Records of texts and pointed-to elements
^^^^^^^^

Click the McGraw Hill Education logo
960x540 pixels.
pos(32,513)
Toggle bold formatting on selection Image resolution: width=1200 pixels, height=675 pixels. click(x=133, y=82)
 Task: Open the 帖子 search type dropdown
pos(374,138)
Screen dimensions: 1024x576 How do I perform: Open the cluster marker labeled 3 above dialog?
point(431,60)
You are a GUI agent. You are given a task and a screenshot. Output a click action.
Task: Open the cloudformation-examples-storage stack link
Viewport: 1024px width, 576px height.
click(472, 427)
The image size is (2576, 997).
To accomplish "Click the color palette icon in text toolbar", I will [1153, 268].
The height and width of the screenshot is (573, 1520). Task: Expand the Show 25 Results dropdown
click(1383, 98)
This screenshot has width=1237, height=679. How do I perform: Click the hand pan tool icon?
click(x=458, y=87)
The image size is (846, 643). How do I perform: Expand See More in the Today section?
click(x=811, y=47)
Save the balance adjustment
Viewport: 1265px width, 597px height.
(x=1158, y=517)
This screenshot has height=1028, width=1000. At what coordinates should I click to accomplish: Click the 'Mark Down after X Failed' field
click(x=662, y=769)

^^^^^^^^

Pull out every line of the records above that contains the string "icon", with case counting. Copy each of those lines in full.

■ FULL RESPONSE:
To accomplish "Click the color palette icon in text toolbar", I will [1153, 268].
This screenshot has width=1237, height=679. How do I perform: Click the hand pan tool icon?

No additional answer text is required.